数据仓库，Hive 的本质其实就相当于将HDFS中已经存储的文件在Mysql中做了一个双射关系，以方便使用HQL去管理查询。
用于数据分析、清洗，Hive 适用于离线的数据分析和清洗，延迟较高。
基于HDFS、MapReduce， Hive 存储的数据依旧在DataNode上，编写的HQL语句终将是转换为MapReduce代码执行。

2）HBase

数据库，是一种面向列族存储的非关系型数据库。
用于存储结构化和非结构化的数据，适用于单表非关系型数据的存储，不适合做关联查询，类似JOIN等操作。
基于HDFS，数据持久化存储的体现形式是HFile，存放于DataNode中，被ResionServer以region的形式进行管理。
延迟较低，接入在线业务使用，面对大量的企业数据，HBase可以直线单表大量数据的存储，同时提供了高效的数据访问速度。

（2）与Hive 集成

1）环境准备

Hive需要持有操作 HBase 的Jar，那么接下来拷贝Hive所依赖的Jar包（或者使用软连接的形式）。

a、配置环境变量

修改/etc/profile配置

export HBASE_HOME=/opt/module/hbase-1.3.1

export HIVE_HOME=/opt/module/hive

b、建立软链接

ln -s $HBASE_HOME/lib/hbase-common-1.3.1.jar$ HIVE_HOME/lib/hbase-common-1.3.1.jar

ln -s $HBASE_HOME/lib/hbase-server-1.3.1.jar$ HIVE_HOME/lib/hbase-server-1.3.1.jar

ln -s $HBASE_HOME/lib/hbase-client-1.3.1.jar$ HIVE_HOME/lib/hbase-client-1.3.1.jar

ln -s $HBASE_HOME/lib/hbase-protocol-1.3.1.jar$ HIVE_HOME/lib/hbase-protocol-1.3.1.jar

ln -s $HBASE_HOME/lib/hbase-it-1.3.1.jar$ HIVE_HOME/lib/hbase-it-1.3.1.jar

ln -s $HBASE_HOME/lib/htrace-core-3.1.0-incubating.jar$ HIVE_HOME/lib/htrace-core-3.1.0-incubating.jar

ln -s $HBASE_HOME/lib/hbase-hadoop2-compat-1.3.1.jar$ HIVE_HOME/lib/hbase-hadoop2-compat-1.3.1.jar

ln -s $HBASE_HOME/lib/hbase-hadoop-compat-1.3.1.jar$ HIVE_HOME/lib/hbase-hadoop-compat-1.3.1.jar

c、修改hive-site.xml中zookeeper的属性

<property>

<name>hive.zookeeper.quorum</name>

<value>hd01,hd02,hd03</value>

</property>

<property>

<name>hive.zookeeper.client.port</name>

<value>2181</value>

</property>

2）案例一

建立Hive表，关联HBase表，插入数据到Hive表的同时能够影响HBase表。

a、在Hive中创建表同时关联HBase

CREATE TABLE hive_hbase_emp_table(

empno int,

ename string,

job string,

mgr int,

hiredate string,

sal double,

comm double,

deptno int

)

STORED BY 'org.apache.hadoop.hive.hbase.HBaseStorageHandler'

WITH SERDEPROPERTIES ("hbase.columns.mapping" = ":key,info:ename,info:job,info:mgr,info:hiredate,info:sal,info:comm,info:deptno")

**练习要求:** 讲 Hive 与 HBase 集成的这段文字没写完，请从最后一行之后接着写下去。

**所给资料:**
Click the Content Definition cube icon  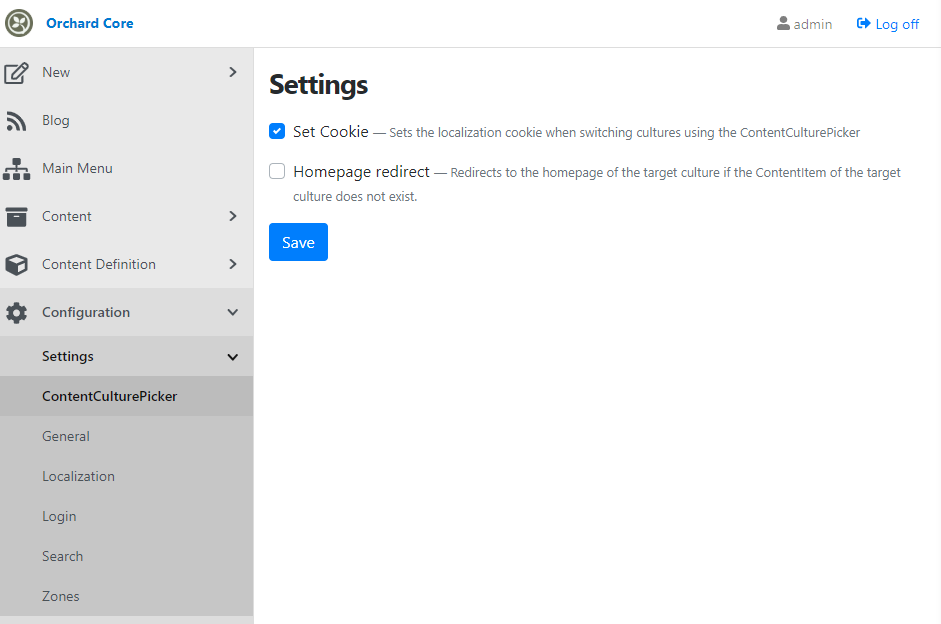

**练习结果:**
TBLPROPERTIES ("hbase.table.name" = "hbase_emp_table");

分别进入Hive和HBase查看，都生成了对应的表

报错：FAILED: Execution Error, return code 1 from org.apache.hadoop.hive.ql.exec.DDLTask. org.apache.hadoop.hbase.client.Admin.createTable(Lorg/apache/hadoop/hbase/client/TableDescriptor;)V

原因：HBase 与Hive 的集成在最新的两个版本中无法兼容。所以重新编译：hive-hbase-handler-1.2.2.jar！

b、创建临时中间表

在Hive中创建临时中间表，用于load文件中的数据提示：不能将数据直接load进Hive所关联HBase的那张表中

CREATE TABLE emp(

empno int,

ename string,

job string,

mgr int,

hiredate string,

sal double,

comm double,

deptno int

)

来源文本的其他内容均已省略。